O Natal era também quase uma festa de praça pública. Aos rapazes, que, num dado ano civil, completavam dezassete anos, competia dar o madeiro e organizar o baile de Natal. E dar também o vinho que se bebia no baile e junto aos madeiros, no Adro da igreja matriz. Era uma festa de rapazes.
Não havia a chamada ceia de Natal urbana, tal como hoje existe um pouco por todo o país. Ceava-se como nos dias normais e cantava-se na rua, em grupo, o menino Jesus. Ia-se à casa de uma pessoa ou outra beber mais um copo e comer uma filhó. Como o clima era rigoroso, esperava-se junto aos madeiros pela Missa do Galo.

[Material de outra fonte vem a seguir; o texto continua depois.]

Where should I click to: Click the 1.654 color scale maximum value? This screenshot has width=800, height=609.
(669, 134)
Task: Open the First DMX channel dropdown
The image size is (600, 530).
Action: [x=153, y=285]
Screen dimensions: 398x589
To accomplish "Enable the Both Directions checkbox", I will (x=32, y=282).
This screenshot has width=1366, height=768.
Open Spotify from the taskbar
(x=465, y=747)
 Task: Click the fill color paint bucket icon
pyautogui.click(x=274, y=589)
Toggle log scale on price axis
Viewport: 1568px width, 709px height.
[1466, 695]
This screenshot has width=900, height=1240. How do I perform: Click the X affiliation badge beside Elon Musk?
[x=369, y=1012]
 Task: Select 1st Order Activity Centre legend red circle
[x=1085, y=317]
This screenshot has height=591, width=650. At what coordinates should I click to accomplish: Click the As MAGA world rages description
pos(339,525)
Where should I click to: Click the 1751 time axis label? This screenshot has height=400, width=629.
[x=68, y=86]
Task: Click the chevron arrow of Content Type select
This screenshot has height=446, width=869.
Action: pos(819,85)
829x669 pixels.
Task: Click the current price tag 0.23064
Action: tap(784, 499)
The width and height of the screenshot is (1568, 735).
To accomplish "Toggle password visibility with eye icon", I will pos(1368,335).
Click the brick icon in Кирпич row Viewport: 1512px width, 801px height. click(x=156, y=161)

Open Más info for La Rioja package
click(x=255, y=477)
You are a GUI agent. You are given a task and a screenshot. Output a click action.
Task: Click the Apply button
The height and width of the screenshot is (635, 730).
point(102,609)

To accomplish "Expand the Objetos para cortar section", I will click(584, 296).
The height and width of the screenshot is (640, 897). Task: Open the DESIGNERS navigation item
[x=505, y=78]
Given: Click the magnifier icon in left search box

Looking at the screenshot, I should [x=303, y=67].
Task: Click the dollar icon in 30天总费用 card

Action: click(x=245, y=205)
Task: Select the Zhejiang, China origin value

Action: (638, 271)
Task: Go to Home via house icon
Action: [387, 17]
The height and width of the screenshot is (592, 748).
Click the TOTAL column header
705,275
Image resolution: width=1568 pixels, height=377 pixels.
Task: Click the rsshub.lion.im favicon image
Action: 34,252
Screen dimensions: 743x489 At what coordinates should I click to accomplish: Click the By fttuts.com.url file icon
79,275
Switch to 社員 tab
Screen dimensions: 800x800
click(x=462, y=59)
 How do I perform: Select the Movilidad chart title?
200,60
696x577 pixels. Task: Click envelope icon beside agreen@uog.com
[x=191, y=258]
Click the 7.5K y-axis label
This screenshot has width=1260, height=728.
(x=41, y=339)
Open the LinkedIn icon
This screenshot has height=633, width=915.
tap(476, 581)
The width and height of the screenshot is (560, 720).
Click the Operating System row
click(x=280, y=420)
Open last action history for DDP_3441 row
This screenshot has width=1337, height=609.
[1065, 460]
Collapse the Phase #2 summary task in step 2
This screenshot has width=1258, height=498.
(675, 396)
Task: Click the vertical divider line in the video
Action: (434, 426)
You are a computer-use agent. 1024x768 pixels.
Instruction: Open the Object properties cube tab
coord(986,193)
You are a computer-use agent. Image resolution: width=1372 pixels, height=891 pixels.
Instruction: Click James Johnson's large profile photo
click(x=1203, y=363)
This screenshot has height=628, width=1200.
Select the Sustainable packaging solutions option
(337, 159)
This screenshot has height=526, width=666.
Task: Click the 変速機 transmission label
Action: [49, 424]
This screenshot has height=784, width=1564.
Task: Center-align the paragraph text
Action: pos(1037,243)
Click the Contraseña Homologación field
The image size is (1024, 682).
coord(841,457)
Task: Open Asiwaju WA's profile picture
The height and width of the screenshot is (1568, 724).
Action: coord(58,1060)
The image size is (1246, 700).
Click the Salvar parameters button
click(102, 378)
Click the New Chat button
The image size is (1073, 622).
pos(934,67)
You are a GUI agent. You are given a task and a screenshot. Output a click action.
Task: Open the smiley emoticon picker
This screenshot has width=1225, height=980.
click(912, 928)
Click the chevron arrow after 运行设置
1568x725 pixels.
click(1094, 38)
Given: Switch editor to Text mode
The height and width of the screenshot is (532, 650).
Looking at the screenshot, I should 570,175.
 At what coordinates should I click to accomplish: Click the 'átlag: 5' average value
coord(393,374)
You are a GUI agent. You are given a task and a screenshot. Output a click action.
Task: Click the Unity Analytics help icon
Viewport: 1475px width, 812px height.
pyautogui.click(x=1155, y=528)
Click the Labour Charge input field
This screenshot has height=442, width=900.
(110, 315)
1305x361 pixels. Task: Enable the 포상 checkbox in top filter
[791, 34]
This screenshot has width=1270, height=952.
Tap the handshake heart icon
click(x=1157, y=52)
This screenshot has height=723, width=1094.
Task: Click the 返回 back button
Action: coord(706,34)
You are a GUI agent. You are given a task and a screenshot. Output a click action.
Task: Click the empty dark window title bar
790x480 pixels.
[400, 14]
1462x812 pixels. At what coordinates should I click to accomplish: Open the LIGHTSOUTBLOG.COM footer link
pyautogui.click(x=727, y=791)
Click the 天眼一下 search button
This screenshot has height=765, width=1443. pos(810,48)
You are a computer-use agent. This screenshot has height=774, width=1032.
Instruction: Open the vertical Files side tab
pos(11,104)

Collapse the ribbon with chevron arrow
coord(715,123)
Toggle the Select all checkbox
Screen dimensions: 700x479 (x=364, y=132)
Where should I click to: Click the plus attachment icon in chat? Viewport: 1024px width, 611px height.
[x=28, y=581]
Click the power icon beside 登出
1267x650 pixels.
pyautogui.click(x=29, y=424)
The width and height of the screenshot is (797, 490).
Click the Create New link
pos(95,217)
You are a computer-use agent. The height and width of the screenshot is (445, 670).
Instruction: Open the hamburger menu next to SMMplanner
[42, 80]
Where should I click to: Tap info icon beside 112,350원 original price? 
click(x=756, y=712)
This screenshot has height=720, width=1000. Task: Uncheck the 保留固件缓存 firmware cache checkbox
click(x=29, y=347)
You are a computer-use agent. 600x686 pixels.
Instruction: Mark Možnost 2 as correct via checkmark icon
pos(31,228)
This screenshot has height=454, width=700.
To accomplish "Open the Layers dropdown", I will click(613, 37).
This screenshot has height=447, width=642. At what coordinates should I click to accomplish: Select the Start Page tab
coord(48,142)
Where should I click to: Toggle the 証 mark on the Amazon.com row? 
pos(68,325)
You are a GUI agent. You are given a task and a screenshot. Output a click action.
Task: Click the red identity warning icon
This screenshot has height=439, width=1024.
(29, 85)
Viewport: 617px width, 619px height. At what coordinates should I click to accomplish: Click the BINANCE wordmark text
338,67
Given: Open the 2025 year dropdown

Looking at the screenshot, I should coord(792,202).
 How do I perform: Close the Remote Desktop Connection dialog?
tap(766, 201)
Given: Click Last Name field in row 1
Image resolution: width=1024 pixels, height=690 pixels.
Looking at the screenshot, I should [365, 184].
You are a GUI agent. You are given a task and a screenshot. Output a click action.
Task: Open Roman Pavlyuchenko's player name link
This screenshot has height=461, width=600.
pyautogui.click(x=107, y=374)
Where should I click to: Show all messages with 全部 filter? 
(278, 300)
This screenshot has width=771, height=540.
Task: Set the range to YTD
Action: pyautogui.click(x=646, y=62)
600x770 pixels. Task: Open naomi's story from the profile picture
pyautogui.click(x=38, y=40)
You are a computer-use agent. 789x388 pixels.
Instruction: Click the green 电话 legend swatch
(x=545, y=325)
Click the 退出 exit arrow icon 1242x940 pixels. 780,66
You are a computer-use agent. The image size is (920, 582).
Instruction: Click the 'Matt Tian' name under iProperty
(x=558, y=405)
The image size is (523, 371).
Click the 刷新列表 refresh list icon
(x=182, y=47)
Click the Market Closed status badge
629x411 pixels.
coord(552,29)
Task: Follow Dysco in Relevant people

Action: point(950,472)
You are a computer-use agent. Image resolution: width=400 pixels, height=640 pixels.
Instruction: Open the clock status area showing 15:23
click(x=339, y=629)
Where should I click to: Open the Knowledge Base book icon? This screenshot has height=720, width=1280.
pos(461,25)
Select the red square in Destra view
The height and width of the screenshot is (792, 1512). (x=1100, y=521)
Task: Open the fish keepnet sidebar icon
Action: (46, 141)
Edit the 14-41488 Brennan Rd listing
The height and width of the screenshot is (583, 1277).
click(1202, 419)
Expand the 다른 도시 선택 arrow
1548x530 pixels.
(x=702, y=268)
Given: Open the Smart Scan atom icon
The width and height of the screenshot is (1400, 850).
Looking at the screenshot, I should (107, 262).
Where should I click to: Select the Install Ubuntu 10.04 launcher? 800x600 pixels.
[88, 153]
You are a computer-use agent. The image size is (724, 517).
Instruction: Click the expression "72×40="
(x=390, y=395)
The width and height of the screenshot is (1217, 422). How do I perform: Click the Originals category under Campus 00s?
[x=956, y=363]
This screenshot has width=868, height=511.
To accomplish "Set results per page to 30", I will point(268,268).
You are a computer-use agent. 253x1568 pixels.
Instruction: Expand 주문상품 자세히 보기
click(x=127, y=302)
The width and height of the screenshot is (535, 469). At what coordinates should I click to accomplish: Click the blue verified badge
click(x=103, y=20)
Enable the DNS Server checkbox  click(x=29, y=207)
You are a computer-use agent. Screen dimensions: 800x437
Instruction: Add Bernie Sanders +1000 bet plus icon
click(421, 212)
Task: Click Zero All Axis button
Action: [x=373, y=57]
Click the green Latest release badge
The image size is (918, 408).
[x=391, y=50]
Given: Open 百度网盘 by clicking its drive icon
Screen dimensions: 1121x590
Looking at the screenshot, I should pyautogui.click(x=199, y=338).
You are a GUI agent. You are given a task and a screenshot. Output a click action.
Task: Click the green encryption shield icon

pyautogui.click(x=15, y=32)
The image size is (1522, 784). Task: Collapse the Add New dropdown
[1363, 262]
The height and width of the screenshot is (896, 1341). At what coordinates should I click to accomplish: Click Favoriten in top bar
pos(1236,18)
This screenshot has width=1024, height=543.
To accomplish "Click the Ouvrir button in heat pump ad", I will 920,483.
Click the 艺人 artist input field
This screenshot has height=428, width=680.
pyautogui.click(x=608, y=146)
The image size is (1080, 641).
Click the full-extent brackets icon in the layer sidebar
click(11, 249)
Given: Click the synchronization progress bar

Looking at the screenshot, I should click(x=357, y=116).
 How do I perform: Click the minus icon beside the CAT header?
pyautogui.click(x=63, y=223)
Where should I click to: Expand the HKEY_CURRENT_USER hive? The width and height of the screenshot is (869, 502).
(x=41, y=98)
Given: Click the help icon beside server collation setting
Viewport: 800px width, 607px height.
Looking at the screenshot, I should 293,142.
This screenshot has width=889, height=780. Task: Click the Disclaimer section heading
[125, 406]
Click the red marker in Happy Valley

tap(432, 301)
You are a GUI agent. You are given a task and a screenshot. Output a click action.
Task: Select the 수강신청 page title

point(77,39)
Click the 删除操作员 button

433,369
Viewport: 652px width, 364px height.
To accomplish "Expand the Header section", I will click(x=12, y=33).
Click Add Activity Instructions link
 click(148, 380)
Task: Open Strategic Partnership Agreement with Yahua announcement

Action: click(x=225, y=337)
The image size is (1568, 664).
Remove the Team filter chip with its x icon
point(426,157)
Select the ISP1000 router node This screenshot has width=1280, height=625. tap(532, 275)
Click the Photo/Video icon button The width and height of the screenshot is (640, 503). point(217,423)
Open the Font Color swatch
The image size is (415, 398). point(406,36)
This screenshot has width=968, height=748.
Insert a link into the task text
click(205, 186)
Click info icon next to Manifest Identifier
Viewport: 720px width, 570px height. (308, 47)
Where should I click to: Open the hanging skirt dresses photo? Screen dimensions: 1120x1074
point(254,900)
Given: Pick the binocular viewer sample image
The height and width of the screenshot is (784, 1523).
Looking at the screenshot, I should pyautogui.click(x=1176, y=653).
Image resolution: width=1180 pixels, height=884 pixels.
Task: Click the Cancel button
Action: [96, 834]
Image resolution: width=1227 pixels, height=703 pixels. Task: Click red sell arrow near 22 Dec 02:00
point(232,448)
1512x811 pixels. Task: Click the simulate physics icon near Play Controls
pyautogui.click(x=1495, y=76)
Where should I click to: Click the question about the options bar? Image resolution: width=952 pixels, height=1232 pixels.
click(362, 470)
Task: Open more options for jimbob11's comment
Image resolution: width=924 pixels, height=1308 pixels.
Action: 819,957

Terminada esta cerimónia, as pessoas permaneciam junto aos madeiros ou dirigiam-se para as suas casas. No dia seguinte, assistiam de novo à missa e beijavam o Menino.
O baile de Natal decorria num dos salões da Mata e os encargos eram da responsabilidade dos rapazes de dezassete anos.


7.1. O BALHO-Ó-COMPRIDO

Constituía o momento alto de todos os festejos populares. Apesar da sua rusticidade, ou talvez devido a ela, o balho-ó-comprido era dançado por novos e velhos, juntando por vezes três ou mais gerações: avós, filhos e netos.
A banda tocava uma espécie de fandango, os pares, separados, executavam um movimento de vaivém ( para cima e para baixo), com os braços no ar e produzindo um estalido com os dedos médio e polegar. O par que se encontrava na posição cimeira, agora de mão dada ou cruzando um braço sobre os ombros, descia até ao fim da fila e recomeçava. E todos os pares restantes procediam da mesma forma. Por vezes, chegava-se a dançar quase uma hora. Como é óbvio, havia muitas desistências. Mas era um momento único!














PÁGINAS DO MEU DIÁRIO

Mata, 17 de Setembro de 2000 - Passei à porta da minha primeira escola, na Mata, onde levei muita pancada dos professores Ester e Falcão, mulher e marido, que durante muitos anos foram donos da escola e da maioria dos alunos. Era um verdadeiro casal de falcões numa terra de gente humilde e espoliada.
Ensinaram várias gerações de matenses a ler, a escrever e a contar, que era aquilo que o Estado Novo queria que as populações rurais soubessem. Mais os rios e as serras e as linhas dos comboios. Da História de Portugal aprendia-se os nomes dos reis, das rainhas e os nomes das batalhas travadas contra os mouros e castelhanos. E mais umas quantas coisas que após os exames todos esquecíamos.
As salas e os recreios estavam separados por um muro, embora as turmas fossem mistas. Não porque isso correspondesse a uma posição progressista, mas apenas por uma questão de gestão. A senhora com a primeira e terceira e o senhor com a segunda e a quarta classes. O método era o da chapada e da reguada. Constituíam excepções a esta regra os filhos e netos dos terratenentes. A Ana Vitória, filha do senhor Joaquim Capinha e neta do senhor António Tomé, suponho que nunca levou reguadas. E a Maria Hermínia Bernardo também não. Os outros levavam todos, ou porque era suposto serem mais rudes ou por não se saberem comportar.
Quando o professor se aproximava do pequeno portão os alunos formavam por alturas. Um aluno escolhido pelo mestre dava as ordens de “firme” e “sentido”. Com um gesto já conhecido do professor fazia-se “direita volver” e lá começava a marcha e um hino que começava assim :”Somos pequenos lusíadas”. Por vezes, era ao som do “um, dois, três, quatro”, que era a versão escolar da versão militar “ope, dois, erdo, direito “. E só depois deste desfile pseudo-cívico, pseudo-militar, pseudo-patriótico, pseudo..., que Deus lhe tenha a alma em sossego, se entrava na sala de aula.
Prometo que voltarei a este assunto. Não para ajustar contas, não para denegrir quem quer que seja, não para reabrir velhas feridas. Quero apenas fazer a minha catarse pessoal e deixar um testemunho de um salazarismo rasca, perpetrado por um servidor acérrimo de um regime sem alma nem coração.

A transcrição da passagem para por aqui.